HC Deb 17 December 1906 vol 167 cc1029-30
MR. SWIFT MACNEILL

I beg to ask the Under Secretary of State for the Colonies, whether, in continuing Lord Selborne as Governor of the Transvaal in the position of paramount chief over all the chiefs and natives in the Transvaal Colony, regard has been had to the circumstance that Lord Selborne was a member of the British Cabinet which sanctioned the Labour Importation Ordinance, 1904, and who subsequently, as Governor of the Transvaal, administered that Ordinance and suggested many objections to the repatriation of the Chinese indentured labourers.

MR. CHURCHILL

All the circumstances of Lord Selborne's public and official career have always been and will always be considered by His Majesty's Government in regard to all matters in which his services are employed.

MR. SWIFT MACNEILL

I beg to ask the Under-Secretary of State for the Colonies whether it is the practice for a member of a British Cabinet to vacate that position for the purpose of carrying out as Governor of a Crown Colony a line of policy adopted by the Cabinet of which he was a member in that Colony; what precedents, if any, are to be found in support of that practice; whether it is the practice for a Colonial Governor, appointed by a Cabinet of which he was himself a Member to carry out a certain policy, to remain on a change of administration in the same office at the request of another Cabinet to carry out a different line of policy; what precedents, if any, are to be found in support of this practice; and on what grounds has Lord Selborne, under such circumstances, been retained in his present position in South Africa.

MR. CHURCHILL

The circumstances in which Lord Selborne was appointed to his present position in South Africa were quite exceptional, and I am not aware of any precedent which exactly applies to those circumstances.

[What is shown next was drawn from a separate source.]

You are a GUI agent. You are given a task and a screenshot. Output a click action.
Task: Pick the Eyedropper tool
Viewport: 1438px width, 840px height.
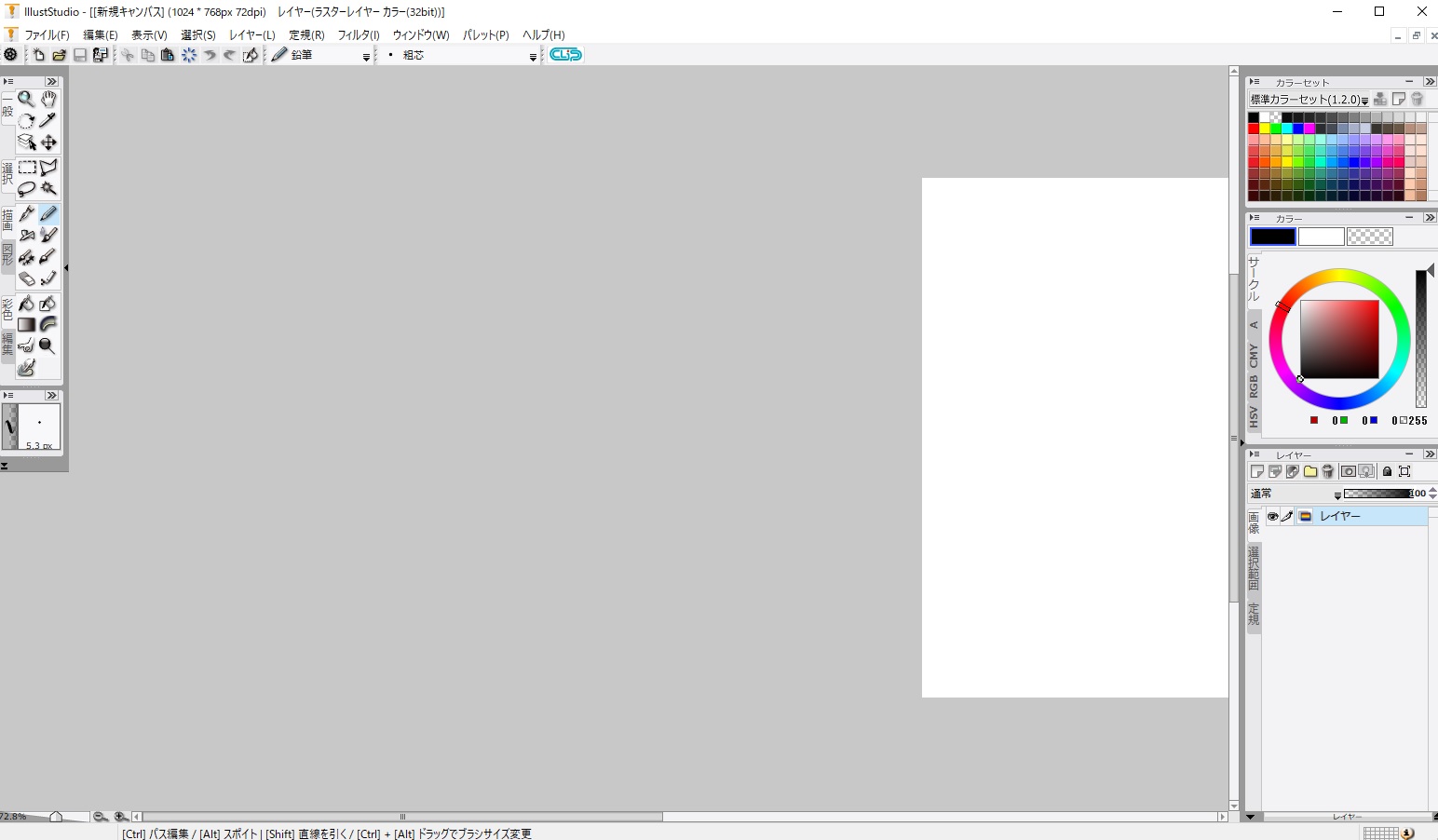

The only part of the hon. Member's Question which touches the responsibility of His Majesty's present Government is the last, and in regard to that the Answer is that the grounds on which Lord Selborne retained office were that, as the representative of His Majesty, and thereby removed from all active participation in politics, he was willing to serve after the change of administration, and that His Majesty's present Government desired that he should continue in office.

MR. SWIFT MACNEILL

Do I understand that Lord Selborne, having been a member of the late Cabinet, went out to a Crown Colony to administer a certain policy there, and when that policy was reversed he remained to administer the new policy?

MR. CHURCHILL

I do not think that is a sufficiently complete description of the situation.